Ia bergabung dengan Angkatan Darat Guinea pada 1990 sebagai kopral dan pada 2004 dikirim ke Jerman untuk menjalani pendidikan militer selama 18 bulan. Ia adalah salah satu pemimpin pemberontakan dalam pemberontakan militer Guinea 2008. Pada November 2008, ia ditunjuk sebagai kepala unit pasokan bahan bakar tentara dan anggota dalam kabinet Menteri Pertahanan.[5][6]
Intervensi tentara Desember 2008
Dini hari 23 Desember 2008, Aboubacar Somparé, Presiden Dewan Nasional, mengumumkan di televisi bahwa Conté meninggal dunia karena sakit pada 22 Desember.[7] Menurut konstitusi, Presiden Dewan Nasional mengambil alih jabatan kepresidenan republik apabila terjadi kekosongan, dan pemilihan presiden yang baru harus dilaksanakan dalam waktu 60 hari.[7]
Enam jam setelah Somparé mengumumkan kematian Conté, sebuah pernyataan dibacakan di televisi yang mengumumkan terjadinya kudeta militer.[8] Pernyataan ini, yang dibacakan oleh Kapten Camara[9] atas nama DNDP,[8] mengatakan bahwa "pemerintah dan lembaga-lembaga Republik telah dibubarkan". Pernyataan ini juga mengumumkan dibatalkannya Konstitusi "serta kegiatan politik dan uni".[9] Menurut Camara, kudeta ini diperlukan karena Guinea berada dalam "keadaan yang sangat menyedihkan" di tengah-tengah kemiskinan dan korupsi yang merajalela, dan ia menyatakan bahwa lembaga-lembaga yang ada "tidak mampu memecahkan krisis yang telah dihadapi negara ini." Lebih lanjut, Camara berkata bahwa seseorang dari kalangan militer akan menjadi Presiden, sementara seorang warga sipil akan ditunjuk sebagai Perdana Menteri sebagai kepala pemerintahan yang baru yang secara etnis akan berimbang.[10] Dewan Nasional untuk Demokrasi dan Pembangunan, menurut Camara, akan mencakup 26 perwira serta enam warga sipil.[11]

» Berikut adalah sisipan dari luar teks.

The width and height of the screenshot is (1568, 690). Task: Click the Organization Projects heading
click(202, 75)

Sebuah pernyataan dibacakan di radio pada 24 Desember yang intinya mengumumkan bahwa Kapten Camara menjadi Presiden DNDP.[12] Belakangan hari itu, Camara dan ribuan tentara yang setia kepadanya mengadakan parade di seluruh kota, yang dikelilingi oleh sejumlah besar pendukung sipil. Menurut Camara, ia "datang untuk melihat apakah situasinya menguntungkan bagi kami", sambil menyatakan bahwa masa yang besar itu menunjukkan bahwa rakyat memang mendukung kudeta. Juga pada 24 Desember, Camara mengatakan dalam sebuah siaran radio bahwa DNDP tidak ingin bertahan dalam kekuasaan terus-menerus dan bahwa dewan ini dimaksudkan untuk memimpin negara selama dua tahun, sambil menjanjikan "pemilihan umum kepresidenan yang dapat dipercaya dan transparan pada akhir Desember 2010". Hal ini bertentangan dengan pernyataan sebelumnya yang menjanjikan pemilihan dalam waktu yang diwajibkan oleh konstitusi yakni 60 hari.[13]

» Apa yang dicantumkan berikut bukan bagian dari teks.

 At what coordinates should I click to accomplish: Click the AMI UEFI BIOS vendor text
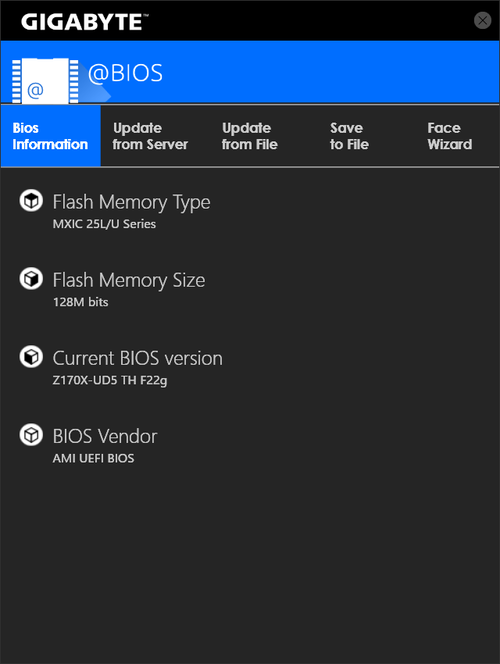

Berbicara di radio pada 25 Desember, Camara mengatakan bahwa ia tidak berencana untuk mencalonkan diri sebagai presiden pada akhir masa transisi dua tahun ini. Ia juga mengumumkan bahwa DNDP tidak kebal terhadap sogok. Menurut Camara, orang telah "mulai muncul dengan berkarung-karung uang untuk berusaha mengorup kami. Mereka berusaha memberikan uang kepada para istri kami dan mobil kepada anak-anak kami." Ia memperingatkan bahwa ia akan "secara pribadi mengejar siapapun yang berusaha membuat kami korup".[14]
Perdana Menteri berkuasa berjanji setia
Pada 25 Desember 2008 Perdana Menteri di bawah rezim sebelumnya, Ahmed Tidiane Souaré, secara resmi berjanji setia kepada Camara, dan dengan demikian semakin memperkuat pemerintahan Camara.[15]
Unjuk rasa 2009
Pada tanggal 28 September 2009, anggota partai oposisi berunjuk rasa di Stade du 28 Septembre di Conakry, menuntut agar Camara mundur. Meskipun banyak cabang pasukan keamanan terlibat, pengawal presiden "Baret Merah", yang dipimpin oleh Abubakar "Toumba" Diakite, bertanggung jawab atas kekerasan menembaki, menikam, bayonet, dan memperkosa beramai-ramai warga sipil yang melarikan diri, menewaskan sedikitnya 157 orang (menurut PBB) dan melukai sedikitnya 1.200 orang.[16] Menanggapi kritik dari organisasi hak asasi manusia internasional, pemerintah mengatakan bahwa hanya 56 orang tewas dan sebagian besar terinjak-injak oleh pengunjuk rasa yang melarikan diri.[17]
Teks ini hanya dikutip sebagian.